• Problem description: Each line from the start of the records through the line containing "Task: Open Надежда's green H avatar" is to be transcribed exactly, and no other line is to be included.

Segment Open

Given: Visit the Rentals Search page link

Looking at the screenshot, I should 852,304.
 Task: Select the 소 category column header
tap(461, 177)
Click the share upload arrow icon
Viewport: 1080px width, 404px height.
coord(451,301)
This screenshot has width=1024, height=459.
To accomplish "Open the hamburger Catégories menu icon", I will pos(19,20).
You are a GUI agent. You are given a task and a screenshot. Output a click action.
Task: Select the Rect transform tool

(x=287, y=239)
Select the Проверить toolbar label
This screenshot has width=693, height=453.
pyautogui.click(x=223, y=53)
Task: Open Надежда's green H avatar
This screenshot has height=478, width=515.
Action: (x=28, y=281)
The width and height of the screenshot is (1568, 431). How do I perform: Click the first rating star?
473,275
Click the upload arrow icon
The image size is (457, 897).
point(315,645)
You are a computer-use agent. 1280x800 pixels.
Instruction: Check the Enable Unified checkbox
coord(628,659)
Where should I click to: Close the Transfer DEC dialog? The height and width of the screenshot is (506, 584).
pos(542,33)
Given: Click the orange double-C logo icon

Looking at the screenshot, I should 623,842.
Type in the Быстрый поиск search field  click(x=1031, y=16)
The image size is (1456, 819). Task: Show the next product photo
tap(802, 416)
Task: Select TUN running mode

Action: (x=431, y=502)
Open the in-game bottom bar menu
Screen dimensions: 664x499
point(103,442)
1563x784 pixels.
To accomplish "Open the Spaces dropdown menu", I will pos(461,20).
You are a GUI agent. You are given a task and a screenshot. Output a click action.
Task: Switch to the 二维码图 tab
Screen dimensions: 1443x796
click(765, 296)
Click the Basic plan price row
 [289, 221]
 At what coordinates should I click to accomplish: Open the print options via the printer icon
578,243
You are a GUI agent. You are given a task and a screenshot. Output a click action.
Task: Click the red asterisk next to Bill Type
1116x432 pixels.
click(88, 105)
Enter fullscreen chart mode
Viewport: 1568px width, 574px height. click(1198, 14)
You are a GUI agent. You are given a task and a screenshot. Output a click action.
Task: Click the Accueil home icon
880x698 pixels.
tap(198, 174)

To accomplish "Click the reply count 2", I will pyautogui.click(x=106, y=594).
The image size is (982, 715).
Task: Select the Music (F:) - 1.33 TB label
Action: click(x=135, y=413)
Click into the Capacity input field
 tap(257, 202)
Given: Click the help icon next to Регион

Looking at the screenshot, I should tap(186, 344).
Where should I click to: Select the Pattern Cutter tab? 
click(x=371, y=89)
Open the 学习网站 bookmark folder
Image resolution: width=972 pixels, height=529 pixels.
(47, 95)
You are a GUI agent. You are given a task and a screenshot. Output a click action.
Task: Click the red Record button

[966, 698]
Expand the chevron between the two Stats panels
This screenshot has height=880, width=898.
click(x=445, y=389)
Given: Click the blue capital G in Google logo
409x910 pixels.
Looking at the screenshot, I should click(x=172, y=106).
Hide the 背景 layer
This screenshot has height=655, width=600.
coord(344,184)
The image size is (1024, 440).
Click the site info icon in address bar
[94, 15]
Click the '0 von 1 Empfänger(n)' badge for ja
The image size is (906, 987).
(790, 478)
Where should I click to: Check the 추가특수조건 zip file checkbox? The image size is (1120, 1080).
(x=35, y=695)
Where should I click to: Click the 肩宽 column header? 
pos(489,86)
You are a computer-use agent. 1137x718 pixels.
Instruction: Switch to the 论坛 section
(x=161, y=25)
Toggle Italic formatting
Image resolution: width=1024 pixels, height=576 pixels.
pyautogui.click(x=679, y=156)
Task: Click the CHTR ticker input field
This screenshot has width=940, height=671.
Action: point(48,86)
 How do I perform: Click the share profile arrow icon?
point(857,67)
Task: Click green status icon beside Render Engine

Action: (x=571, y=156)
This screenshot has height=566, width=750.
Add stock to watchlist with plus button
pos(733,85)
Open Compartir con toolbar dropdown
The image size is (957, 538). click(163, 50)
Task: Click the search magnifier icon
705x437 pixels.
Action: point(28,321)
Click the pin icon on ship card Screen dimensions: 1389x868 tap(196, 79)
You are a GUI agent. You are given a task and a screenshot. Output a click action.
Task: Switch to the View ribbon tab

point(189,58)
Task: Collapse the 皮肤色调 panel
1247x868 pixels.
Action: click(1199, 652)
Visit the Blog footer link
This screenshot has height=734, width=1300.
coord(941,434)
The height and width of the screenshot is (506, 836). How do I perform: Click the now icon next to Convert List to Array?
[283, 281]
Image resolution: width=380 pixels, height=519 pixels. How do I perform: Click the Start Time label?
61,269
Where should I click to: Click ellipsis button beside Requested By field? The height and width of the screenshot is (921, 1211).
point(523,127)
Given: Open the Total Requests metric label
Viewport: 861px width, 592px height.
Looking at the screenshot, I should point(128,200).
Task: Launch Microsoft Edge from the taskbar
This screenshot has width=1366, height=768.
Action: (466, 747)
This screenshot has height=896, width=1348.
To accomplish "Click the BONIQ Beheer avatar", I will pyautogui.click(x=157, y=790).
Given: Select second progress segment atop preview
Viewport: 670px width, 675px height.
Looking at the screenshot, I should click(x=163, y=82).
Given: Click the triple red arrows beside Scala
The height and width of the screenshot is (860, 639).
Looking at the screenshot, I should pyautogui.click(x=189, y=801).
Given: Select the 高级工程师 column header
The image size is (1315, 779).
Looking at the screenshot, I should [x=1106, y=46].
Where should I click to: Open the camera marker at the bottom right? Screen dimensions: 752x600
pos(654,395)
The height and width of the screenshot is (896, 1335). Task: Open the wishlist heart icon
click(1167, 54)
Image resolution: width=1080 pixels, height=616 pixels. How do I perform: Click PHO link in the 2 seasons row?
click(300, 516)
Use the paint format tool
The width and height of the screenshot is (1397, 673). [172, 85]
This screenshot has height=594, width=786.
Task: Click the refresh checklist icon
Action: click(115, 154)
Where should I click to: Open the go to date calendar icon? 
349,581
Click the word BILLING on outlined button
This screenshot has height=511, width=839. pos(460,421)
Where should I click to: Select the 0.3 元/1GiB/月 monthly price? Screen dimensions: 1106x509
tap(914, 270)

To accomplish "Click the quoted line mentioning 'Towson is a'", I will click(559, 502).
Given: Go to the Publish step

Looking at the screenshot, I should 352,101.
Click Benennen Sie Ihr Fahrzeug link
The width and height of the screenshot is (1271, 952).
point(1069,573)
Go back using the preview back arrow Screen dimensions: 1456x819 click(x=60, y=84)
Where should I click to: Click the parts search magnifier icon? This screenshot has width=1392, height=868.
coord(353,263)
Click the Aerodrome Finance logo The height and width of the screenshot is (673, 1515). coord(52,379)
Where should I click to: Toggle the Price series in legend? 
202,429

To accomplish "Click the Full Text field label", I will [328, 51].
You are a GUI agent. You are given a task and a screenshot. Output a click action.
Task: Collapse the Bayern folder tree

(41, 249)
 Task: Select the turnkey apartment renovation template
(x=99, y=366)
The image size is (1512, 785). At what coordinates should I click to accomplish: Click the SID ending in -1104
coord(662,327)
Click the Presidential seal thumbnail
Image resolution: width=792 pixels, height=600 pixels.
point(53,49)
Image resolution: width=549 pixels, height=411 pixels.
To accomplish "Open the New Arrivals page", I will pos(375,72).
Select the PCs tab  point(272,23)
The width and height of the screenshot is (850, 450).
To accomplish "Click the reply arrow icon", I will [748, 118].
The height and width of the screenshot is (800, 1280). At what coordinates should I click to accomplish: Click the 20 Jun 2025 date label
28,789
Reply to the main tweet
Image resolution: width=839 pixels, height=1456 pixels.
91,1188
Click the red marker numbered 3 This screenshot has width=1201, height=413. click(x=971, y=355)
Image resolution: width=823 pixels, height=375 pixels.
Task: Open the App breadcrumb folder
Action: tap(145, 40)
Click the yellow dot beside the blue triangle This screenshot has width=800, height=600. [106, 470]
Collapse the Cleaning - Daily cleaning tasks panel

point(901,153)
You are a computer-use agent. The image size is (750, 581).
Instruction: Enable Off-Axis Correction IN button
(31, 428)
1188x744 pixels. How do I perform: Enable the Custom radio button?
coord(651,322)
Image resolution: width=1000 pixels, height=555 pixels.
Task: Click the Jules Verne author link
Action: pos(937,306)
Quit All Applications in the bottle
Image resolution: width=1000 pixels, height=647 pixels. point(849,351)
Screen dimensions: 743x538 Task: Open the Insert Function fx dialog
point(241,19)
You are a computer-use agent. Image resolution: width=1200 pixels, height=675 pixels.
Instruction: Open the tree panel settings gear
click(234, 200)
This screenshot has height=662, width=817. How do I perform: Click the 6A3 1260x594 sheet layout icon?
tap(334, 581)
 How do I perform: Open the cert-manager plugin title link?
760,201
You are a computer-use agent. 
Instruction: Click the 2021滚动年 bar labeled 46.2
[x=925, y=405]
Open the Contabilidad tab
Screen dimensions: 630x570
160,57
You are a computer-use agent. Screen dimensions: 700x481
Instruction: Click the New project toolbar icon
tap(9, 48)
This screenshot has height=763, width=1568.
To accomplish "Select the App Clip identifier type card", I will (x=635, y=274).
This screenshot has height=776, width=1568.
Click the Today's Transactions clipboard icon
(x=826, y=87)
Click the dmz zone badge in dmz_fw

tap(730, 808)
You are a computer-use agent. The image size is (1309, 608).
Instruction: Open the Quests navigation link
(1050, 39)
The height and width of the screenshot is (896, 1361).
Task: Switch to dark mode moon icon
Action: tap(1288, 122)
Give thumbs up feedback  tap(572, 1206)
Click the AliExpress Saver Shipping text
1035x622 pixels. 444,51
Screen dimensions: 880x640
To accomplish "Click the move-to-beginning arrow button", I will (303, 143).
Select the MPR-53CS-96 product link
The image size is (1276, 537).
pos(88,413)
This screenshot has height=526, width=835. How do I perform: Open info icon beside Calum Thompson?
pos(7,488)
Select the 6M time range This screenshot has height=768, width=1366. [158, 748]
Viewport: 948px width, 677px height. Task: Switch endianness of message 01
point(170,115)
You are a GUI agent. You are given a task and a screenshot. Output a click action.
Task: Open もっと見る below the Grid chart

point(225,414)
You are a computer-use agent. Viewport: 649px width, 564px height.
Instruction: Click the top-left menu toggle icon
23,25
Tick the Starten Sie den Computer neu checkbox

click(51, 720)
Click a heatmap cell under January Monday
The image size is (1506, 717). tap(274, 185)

Segment Closed

• Your solution:
Given: Visit the Rentals Search page link

Looking at the screenshot, I should 852,304.
 Task: Select the 소 category column header
tap(461, 177)
Click the share upload arrow icon
Viewport: 1080px width, 404px height.
coord(451,301)
This screenshot has width=1024, height=459.
To accomplish "Open the hamburger Catégories menu icon", I will pos(19,20).
You are a GUI agent. You are given a task and a screenshot. Output a click action.
Task: Select the Rect transform tool

(x=287, y=239)
Select the Проверить toolbar label
This screenshot has width=693, height=453.
pyautogui.click(x=223, y=53)
Task: Open Надежда's green H avatar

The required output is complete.